DATA EXTRACT –
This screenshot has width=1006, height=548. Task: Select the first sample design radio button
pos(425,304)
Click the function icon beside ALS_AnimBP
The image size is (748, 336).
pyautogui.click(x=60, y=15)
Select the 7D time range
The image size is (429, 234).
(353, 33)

WHAT IS NEEDED –
Take the line containing "Click the function icon beside ALS_AnimBP" and every line after it up to the last line of the listing, and output them exactly, with nothing else.

RESPONSE –
Click the function icon beside ALS_AnimBP
The image size is (748, 336).
pyautogui.click(x=60, y=15)
Select the 7D time range
The image size is (429, 234).
(353, 33)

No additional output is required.